» ACTION ITEM:
Please report how many lines in these records contain the string "computer", and give nothing besides the number.

» MATERIAL SHOWN:
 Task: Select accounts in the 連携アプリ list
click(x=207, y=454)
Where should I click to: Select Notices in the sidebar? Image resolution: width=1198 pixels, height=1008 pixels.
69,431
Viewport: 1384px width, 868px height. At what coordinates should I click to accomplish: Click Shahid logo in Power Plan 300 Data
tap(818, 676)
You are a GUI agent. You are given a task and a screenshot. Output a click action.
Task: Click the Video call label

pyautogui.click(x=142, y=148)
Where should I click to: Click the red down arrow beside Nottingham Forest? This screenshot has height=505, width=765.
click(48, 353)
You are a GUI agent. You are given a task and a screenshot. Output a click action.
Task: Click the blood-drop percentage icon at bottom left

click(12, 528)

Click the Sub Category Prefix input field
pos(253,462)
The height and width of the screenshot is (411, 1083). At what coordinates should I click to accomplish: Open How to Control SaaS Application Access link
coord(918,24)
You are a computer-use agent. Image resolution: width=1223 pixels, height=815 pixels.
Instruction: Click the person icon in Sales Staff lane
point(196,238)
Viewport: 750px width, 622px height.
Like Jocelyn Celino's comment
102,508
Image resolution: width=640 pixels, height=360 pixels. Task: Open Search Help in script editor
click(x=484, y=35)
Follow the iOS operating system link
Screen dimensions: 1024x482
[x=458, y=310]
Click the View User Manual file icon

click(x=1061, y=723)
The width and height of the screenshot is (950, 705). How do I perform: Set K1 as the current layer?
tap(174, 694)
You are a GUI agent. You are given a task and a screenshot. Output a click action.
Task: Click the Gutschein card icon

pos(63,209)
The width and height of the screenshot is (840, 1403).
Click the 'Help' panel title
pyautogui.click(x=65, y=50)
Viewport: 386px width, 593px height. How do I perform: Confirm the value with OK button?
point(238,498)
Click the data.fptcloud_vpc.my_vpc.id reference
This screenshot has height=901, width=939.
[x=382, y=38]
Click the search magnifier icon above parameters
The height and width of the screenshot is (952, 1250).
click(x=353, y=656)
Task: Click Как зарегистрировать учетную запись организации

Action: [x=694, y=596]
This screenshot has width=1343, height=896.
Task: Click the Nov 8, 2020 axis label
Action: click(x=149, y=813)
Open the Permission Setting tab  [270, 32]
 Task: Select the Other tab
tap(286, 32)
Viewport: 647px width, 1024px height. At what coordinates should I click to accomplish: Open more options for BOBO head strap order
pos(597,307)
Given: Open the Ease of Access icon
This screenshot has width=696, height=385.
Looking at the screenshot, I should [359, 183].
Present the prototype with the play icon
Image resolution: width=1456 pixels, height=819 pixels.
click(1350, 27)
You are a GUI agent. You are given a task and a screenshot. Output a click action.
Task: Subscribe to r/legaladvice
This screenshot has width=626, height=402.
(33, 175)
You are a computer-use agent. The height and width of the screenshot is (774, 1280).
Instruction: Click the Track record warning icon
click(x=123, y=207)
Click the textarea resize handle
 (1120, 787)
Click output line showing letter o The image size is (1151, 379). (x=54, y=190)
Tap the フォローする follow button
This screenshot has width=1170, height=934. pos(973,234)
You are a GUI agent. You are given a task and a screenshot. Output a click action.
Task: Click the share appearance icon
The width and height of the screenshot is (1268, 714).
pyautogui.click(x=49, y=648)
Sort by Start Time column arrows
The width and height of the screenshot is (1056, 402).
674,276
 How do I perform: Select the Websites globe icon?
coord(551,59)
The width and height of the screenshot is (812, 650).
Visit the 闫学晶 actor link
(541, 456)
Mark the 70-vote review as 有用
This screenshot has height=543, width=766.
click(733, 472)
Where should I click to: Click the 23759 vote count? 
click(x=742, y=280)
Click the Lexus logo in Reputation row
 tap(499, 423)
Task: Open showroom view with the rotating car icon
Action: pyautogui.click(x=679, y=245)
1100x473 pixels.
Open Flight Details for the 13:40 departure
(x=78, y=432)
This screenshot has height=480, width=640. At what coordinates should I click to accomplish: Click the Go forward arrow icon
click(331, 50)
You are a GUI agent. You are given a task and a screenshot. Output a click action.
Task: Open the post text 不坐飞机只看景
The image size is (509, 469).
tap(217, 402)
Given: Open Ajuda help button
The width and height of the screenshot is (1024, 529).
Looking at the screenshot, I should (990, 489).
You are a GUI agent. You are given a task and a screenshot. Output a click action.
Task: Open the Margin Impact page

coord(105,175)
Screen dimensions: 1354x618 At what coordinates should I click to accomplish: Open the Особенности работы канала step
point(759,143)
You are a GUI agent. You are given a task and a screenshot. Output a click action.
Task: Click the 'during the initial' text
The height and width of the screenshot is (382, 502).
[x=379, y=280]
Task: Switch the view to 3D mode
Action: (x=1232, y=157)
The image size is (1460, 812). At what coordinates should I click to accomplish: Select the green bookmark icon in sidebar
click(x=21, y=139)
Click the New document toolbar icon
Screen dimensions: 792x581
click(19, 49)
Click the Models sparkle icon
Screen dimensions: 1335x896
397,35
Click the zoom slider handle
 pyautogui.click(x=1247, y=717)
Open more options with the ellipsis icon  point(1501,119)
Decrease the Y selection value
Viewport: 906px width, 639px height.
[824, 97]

» YOUR SOLUTION:
2